_Aim of the task_.
If a line of the data below holds the word "computer", list it.

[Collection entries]
============
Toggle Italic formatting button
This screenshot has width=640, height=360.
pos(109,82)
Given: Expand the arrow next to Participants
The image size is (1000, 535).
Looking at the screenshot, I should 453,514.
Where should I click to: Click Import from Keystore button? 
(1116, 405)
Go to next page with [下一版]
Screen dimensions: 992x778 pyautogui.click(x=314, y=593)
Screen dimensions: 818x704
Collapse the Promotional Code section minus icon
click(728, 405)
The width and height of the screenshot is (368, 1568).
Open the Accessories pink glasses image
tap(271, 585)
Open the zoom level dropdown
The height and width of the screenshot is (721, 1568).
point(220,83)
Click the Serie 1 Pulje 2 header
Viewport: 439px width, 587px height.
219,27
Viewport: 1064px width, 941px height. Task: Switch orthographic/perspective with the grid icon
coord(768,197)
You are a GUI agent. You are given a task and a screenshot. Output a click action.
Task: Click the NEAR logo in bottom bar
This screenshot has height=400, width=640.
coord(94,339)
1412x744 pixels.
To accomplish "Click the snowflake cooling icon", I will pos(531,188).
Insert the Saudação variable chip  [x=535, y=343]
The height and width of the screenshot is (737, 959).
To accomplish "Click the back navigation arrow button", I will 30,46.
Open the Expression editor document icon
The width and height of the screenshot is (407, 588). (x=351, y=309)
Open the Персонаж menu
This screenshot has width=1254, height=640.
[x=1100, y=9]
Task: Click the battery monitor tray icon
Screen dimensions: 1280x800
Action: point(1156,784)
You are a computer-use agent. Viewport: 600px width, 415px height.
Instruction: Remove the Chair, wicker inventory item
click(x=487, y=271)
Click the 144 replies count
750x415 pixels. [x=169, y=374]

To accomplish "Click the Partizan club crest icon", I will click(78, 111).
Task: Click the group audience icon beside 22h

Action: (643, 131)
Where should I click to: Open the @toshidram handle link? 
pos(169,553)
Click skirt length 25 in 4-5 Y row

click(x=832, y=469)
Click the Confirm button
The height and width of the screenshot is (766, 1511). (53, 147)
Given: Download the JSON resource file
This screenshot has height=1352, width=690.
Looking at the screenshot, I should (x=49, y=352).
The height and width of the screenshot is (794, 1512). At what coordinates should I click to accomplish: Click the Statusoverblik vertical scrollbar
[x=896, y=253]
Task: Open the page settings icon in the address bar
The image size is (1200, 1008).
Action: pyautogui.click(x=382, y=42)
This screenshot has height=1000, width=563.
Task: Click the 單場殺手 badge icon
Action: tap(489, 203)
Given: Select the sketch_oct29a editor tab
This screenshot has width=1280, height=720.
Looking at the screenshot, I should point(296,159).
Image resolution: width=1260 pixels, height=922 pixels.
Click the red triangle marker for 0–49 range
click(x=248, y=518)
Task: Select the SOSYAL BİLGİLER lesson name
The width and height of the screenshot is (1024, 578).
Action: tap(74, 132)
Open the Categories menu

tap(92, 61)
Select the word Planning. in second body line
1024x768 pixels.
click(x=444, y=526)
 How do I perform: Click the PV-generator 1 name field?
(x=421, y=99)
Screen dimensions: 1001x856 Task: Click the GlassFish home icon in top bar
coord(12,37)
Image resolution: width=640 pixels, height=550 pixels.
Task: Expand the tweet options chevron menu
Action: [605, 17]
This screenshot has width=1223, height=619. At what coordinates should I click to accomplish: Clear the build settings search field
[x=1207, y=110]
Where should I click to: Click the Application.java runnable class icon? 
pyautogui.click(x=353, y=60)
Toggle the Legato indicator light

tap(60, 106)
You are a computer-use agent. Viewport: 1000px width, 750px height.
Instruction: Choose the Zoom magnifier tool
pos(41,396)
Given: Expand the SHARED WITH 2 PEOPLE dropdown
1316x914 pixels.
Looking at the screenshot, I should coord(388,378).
============
_Result of the task_.
You are a computer-use agent. Viewport: 600px width, 415px height.
You are a computer-use agent. Viewport: 1000px width, 750px height.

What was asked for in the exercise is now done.